Impression de déjà-vuLes marcheurs de mercredi, dont certains comparent leur agglomération à Marseille ou à la -Seine-Saint-Denis, déploraient en chœur une dégradation sur le plan sécuritaire. Les statistiques de la préfecture concernant les atteintes aux personnes – 1 722 faits recensés à Grenoble en  2018, (+ 15 % par rapport à 2017) – ne les rassureront pas. Pas plus que ce constat de Jean-Yves Coquillat : " La police et la justice font avec leurs moyens, et ne -peuvent pas faire plus. Quand vous avez une culture de la violence quelque part, c'est très difficile de revenir en arrière. "

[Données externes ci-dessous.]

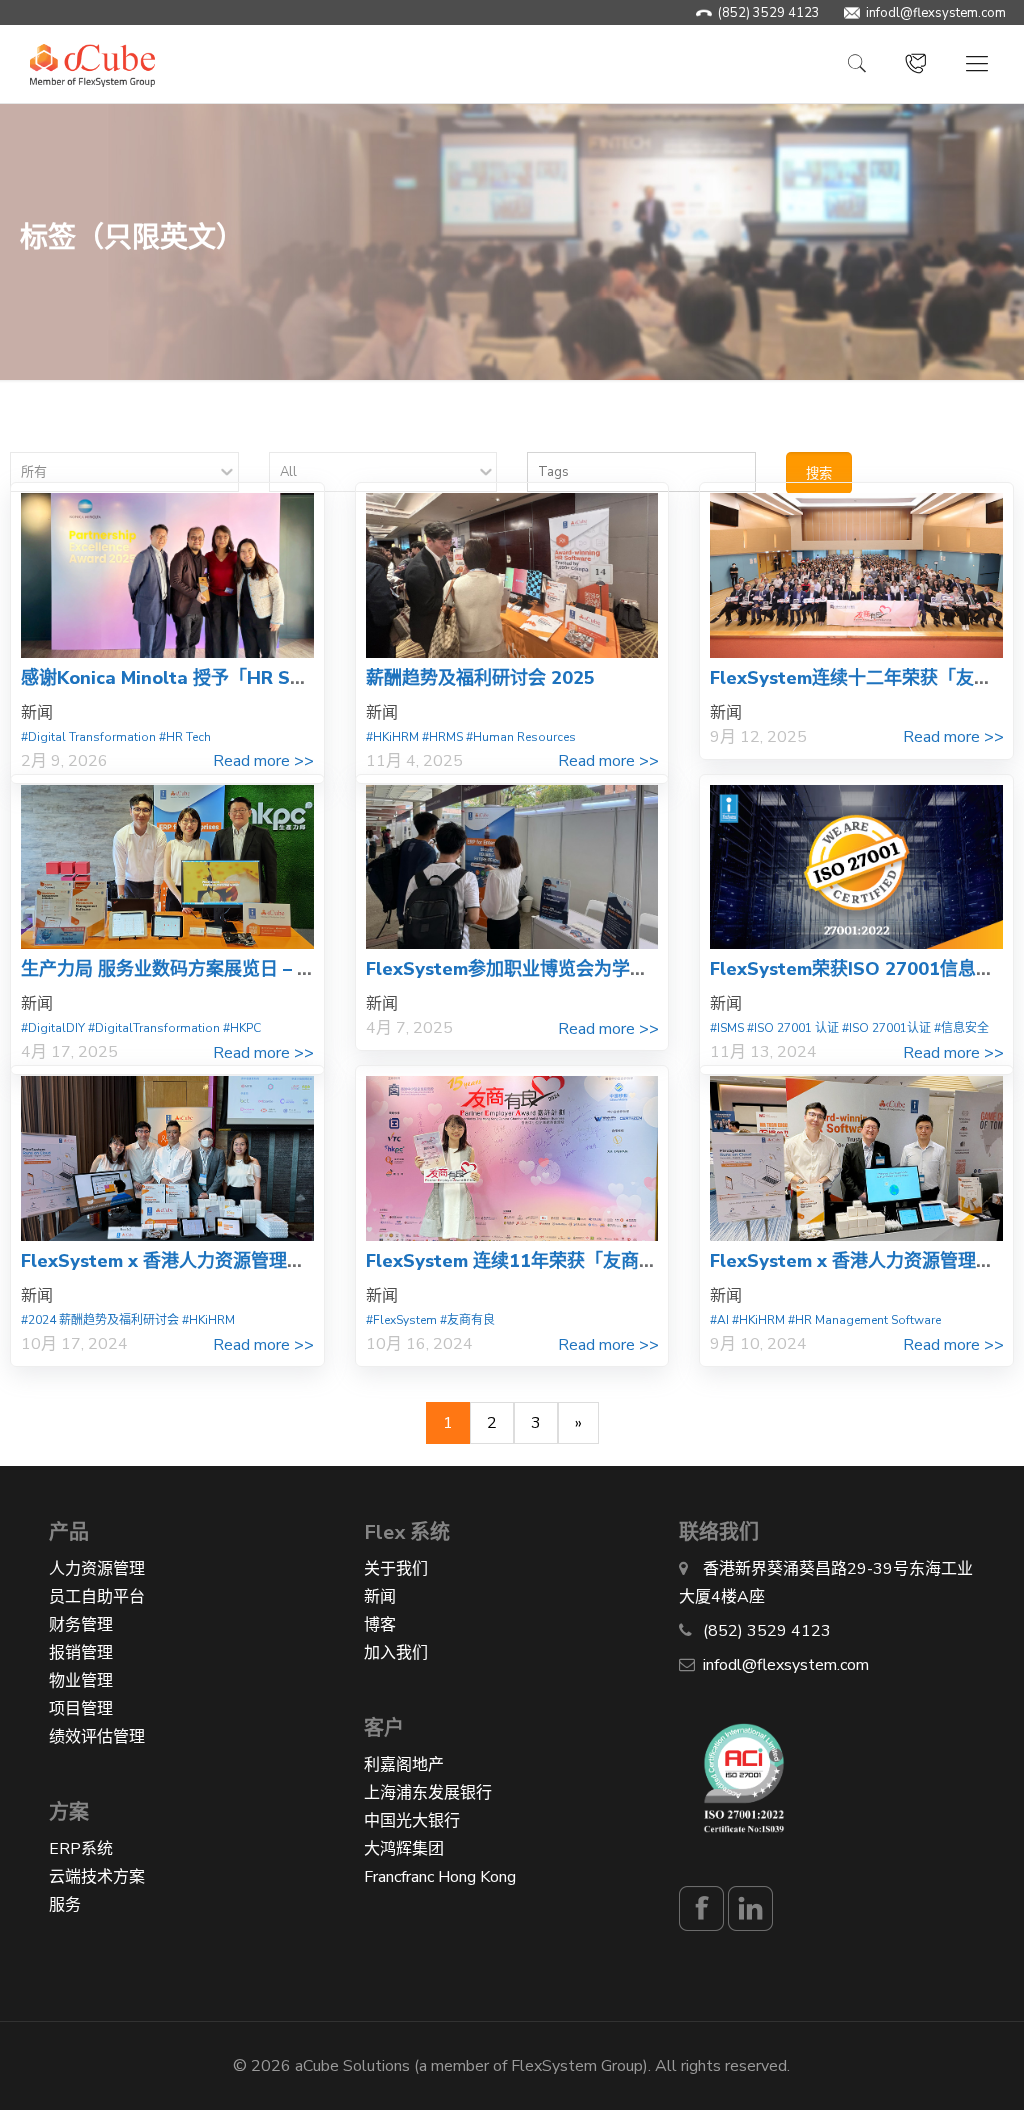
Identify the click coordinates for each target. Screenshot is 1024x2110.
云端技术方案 (97, 1877)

Des milliers de personnes s'étaient déjà rassemblées pour d'autres marches blanches, après d'autres morts pour rien, celles de Kevin Noubissi (21 ans) et -Sofiane Tadbirt (22 ans) en  2012, et de Grégory Baharizadeh (18 ans) en  2015, tous tués à Echirolles, au sud de Grenoble. L'impression de déjà-vu aurait de quoi décourager. " Il ne faut surtout pas être fataliste, mais continuer à agir, sans baisser les bras ", affirme Violaine Demaret, sous-préfète de l'Isère, qui avoue néanmoins une certaine lassitude : " Intellectuellement, toute cette violence nous dépasse. "" Cette marche pour Adrien, c'est le refus de la banalisation de la violence ", veut croire, de son côté, le maire Eric Piolle, qui ne cède pas à l'abattement, mais admet avoir parfois l'impression d'essayer de " vider l'océan à la main ".